=== Excerpt to read ===
Our Story - The Peabody Awards
- ️Mon Oct 28 2024
Jeffrey P. Jones, Ph.D., is the Executive Director of the George Foster Peabody Awards at the University of Georgia, and Lambdin Kay Chair for the Peabodys in the Department of Entertainment & Media Studies. Jones became only the fifth director of the Peabody Awards in 2013. Prior to that, he was Director of the Institute of Humanities at Old Dominion University in Norfolk, Virginia. He holds a Ph.D. in Radio-TV-Film from The University of Texas at Austin, as well as a Masters and Bachelor’s Degree in Political Science from Auburn University.
Under Jones’s leadership, television specials of the awards ceremony were broadcast nationally on Pivot, PBS, and Fusion. He established the first-ever Boards of Directors (representing media on both East and West Coasts) comprised of top-level media entertainment industry executives, as well as journalists, documentarians, radio/podcasters, public media, and foundation executives. In partnership with Facebook, he created the Peabody Futures of Media Award in 2015 to recognize digital storytelling excellence in formats such as video games, virtual reality, interactive documentaries, data journalism, and more. In 2020, Peabody created a new and separate Board of Jurors to begin formally awarding Peabody Awards to Interactive and Immersive Media, launching the initiative with a set of “legacy” award winners in 2022 for groundbreaking and iconic works from previous decades.
=== Record set ===
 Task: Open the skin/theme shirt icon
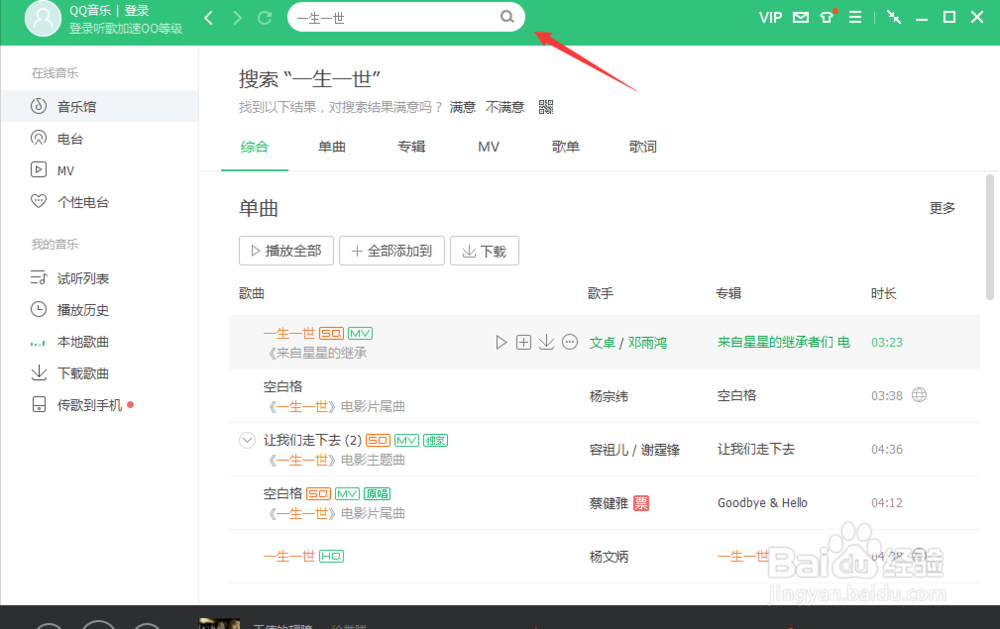click(827, 17)
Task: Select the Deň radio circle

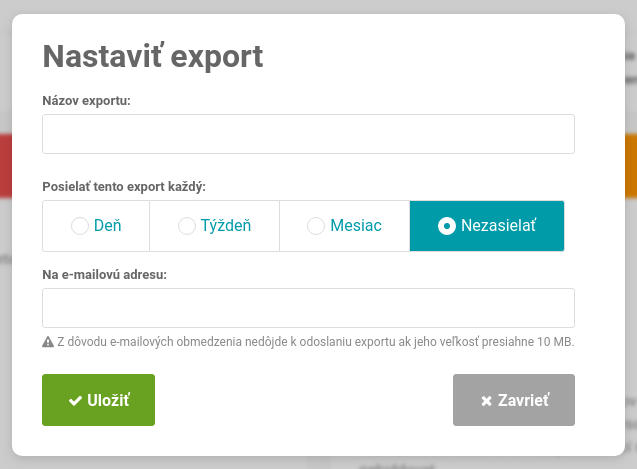Action: click(x=80, y=226)

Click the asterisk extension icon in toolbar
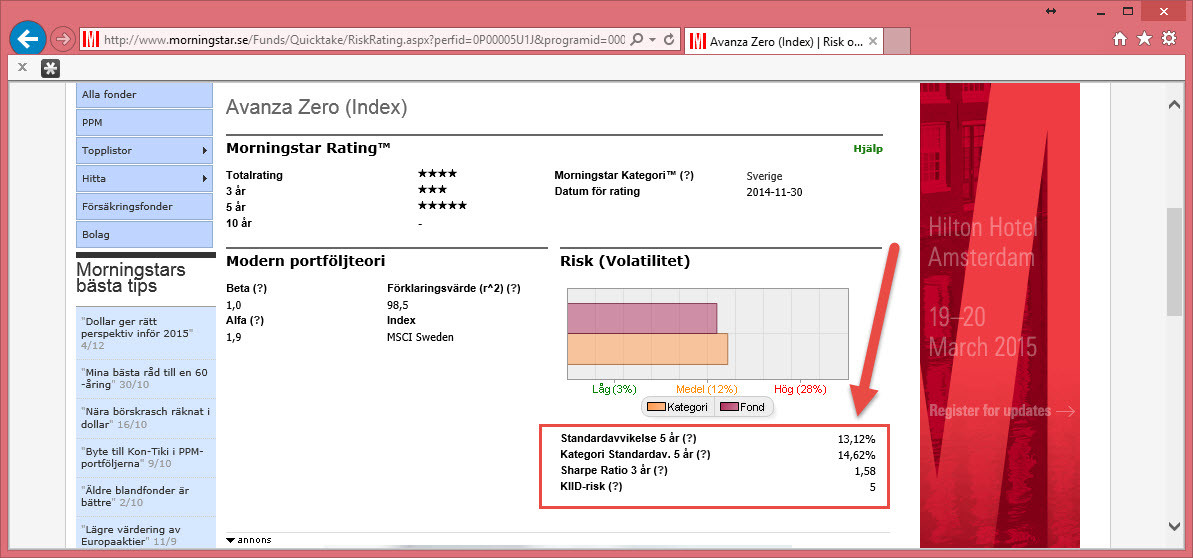[x=50, y=68]
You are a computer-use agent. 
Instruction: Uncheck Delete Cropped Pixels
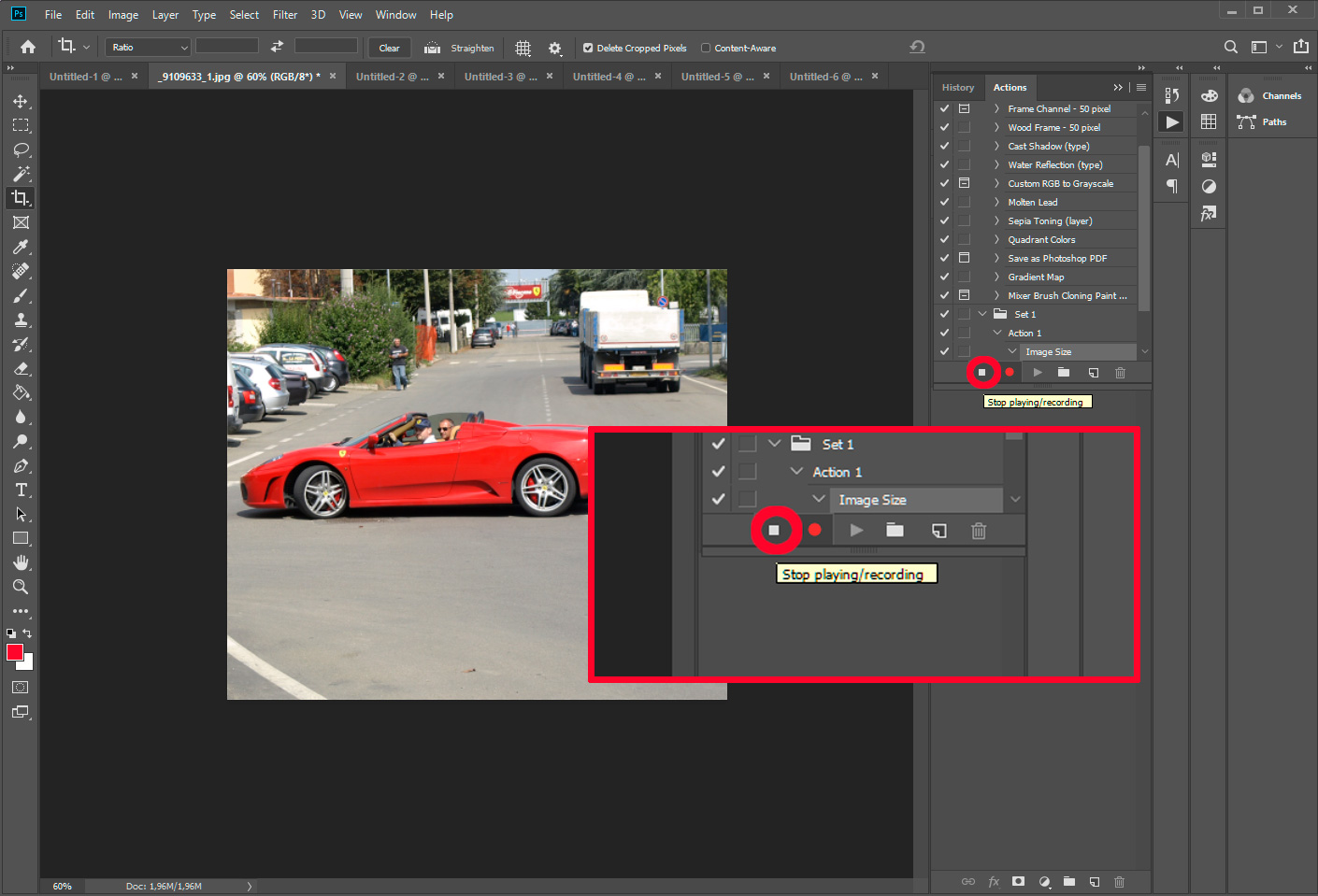coord(588,48)
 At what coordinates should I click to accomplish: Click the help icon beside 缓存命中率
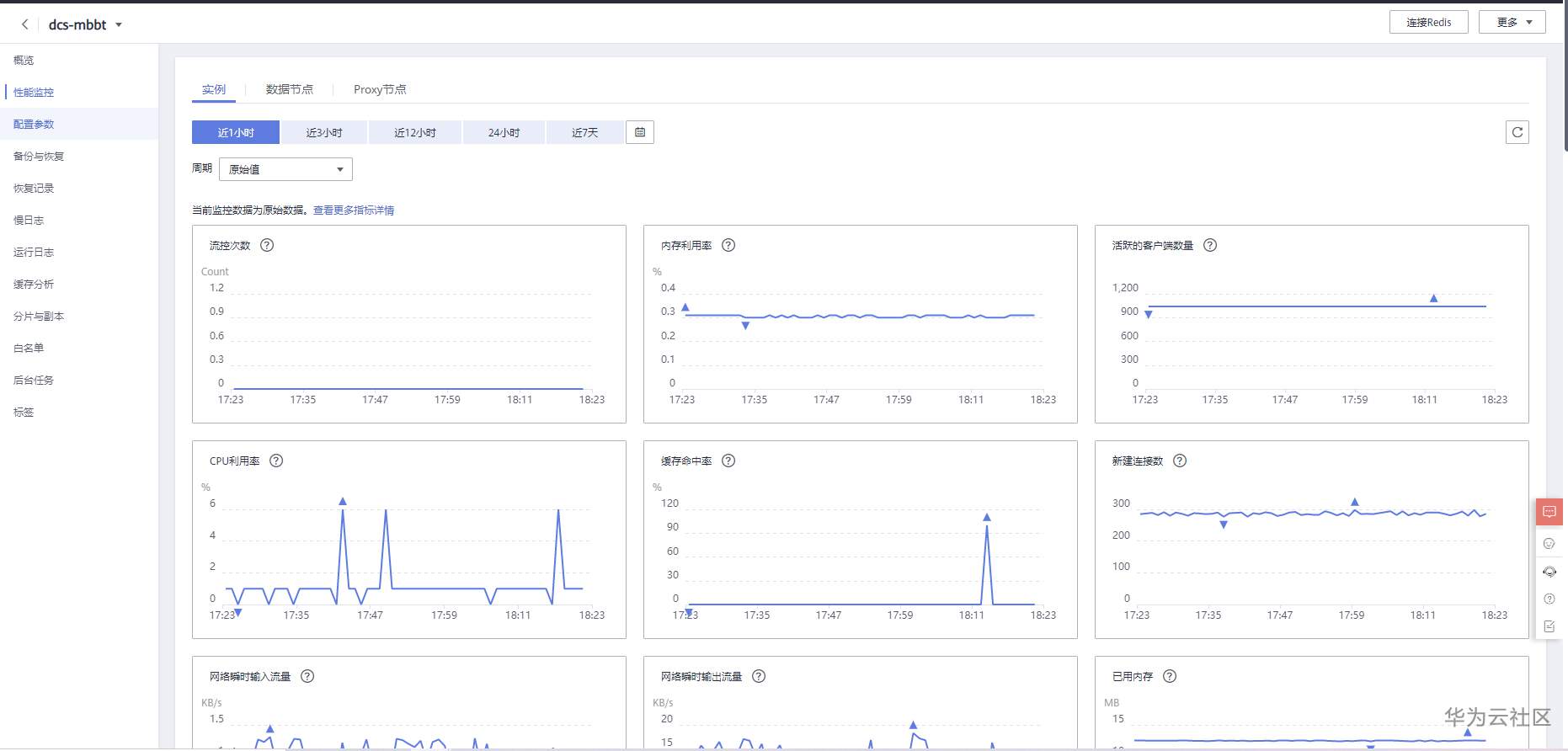[x=728, y=461]
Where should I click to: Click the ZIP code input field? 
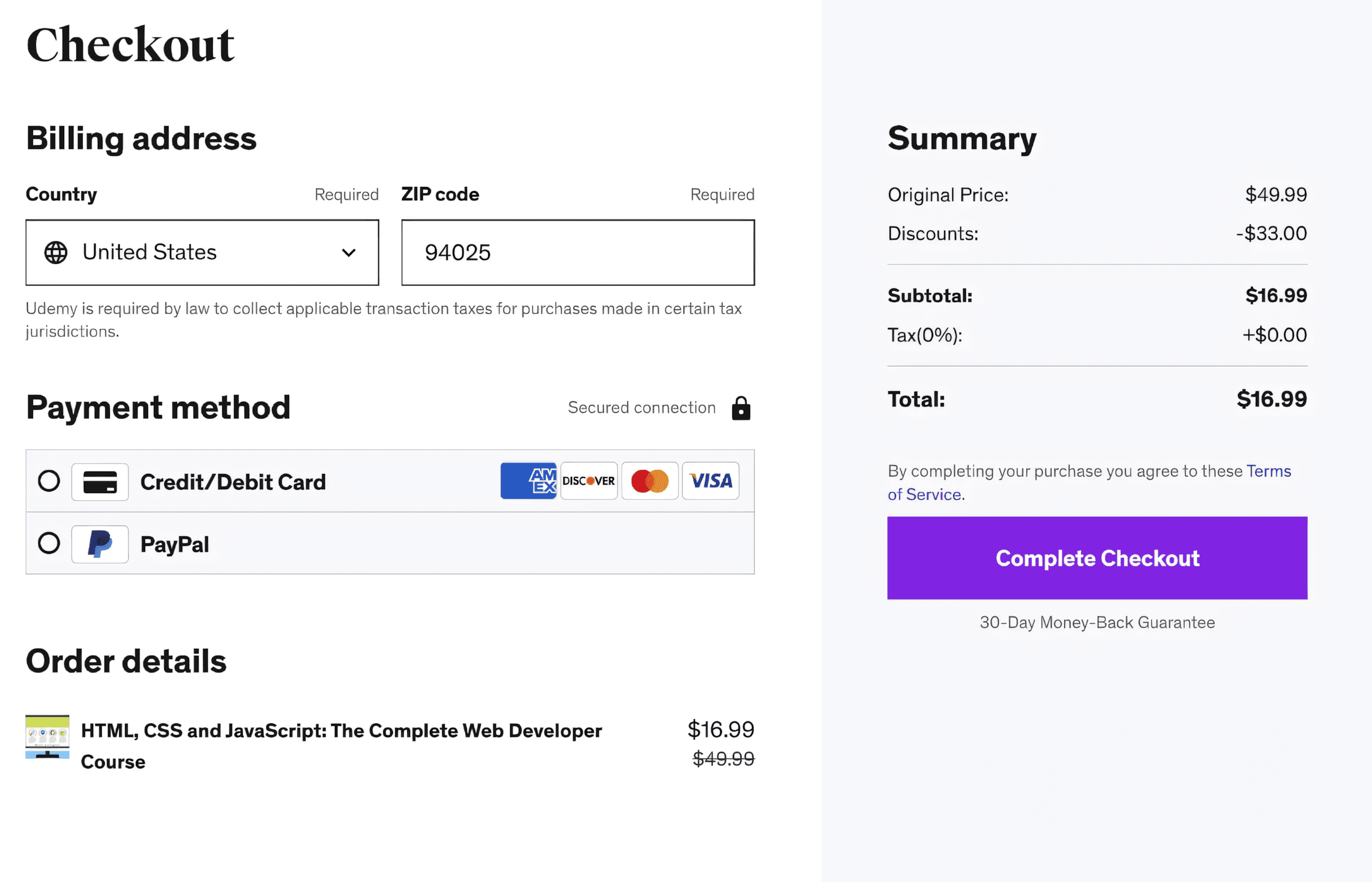click(x=577, y=253)
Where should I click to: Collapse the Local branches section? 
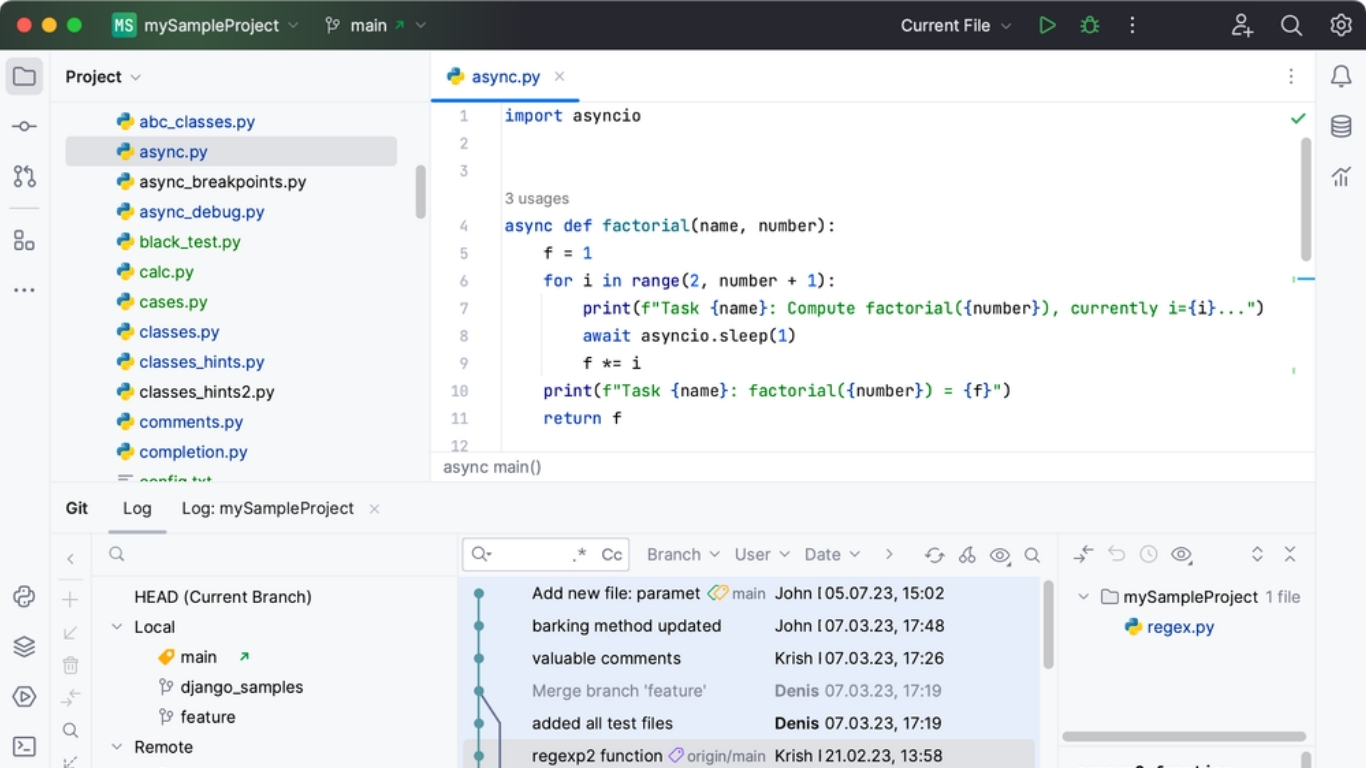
===
_Your task:_ Summarize the text on Jeffrey P. Jones in two sentences.

_Task answer:_ Jeffrey P. Jones, who holds a Ph.D. in Radio-TV-Film from The University of Texas at Austin, became only the fifth director of the Peabody Awards at the University of Georgia in 2013 after directing the Institute of Humanities at Old Dominion University. Under his leadership, the awards ceremony was broadcast nationally, the first Boards of Directors were established, the Peabody Futures of Media Award was created with Facebook in 2015, and a separate Board of Jurors was formed in 2020 to award Interactive and Immersive Media.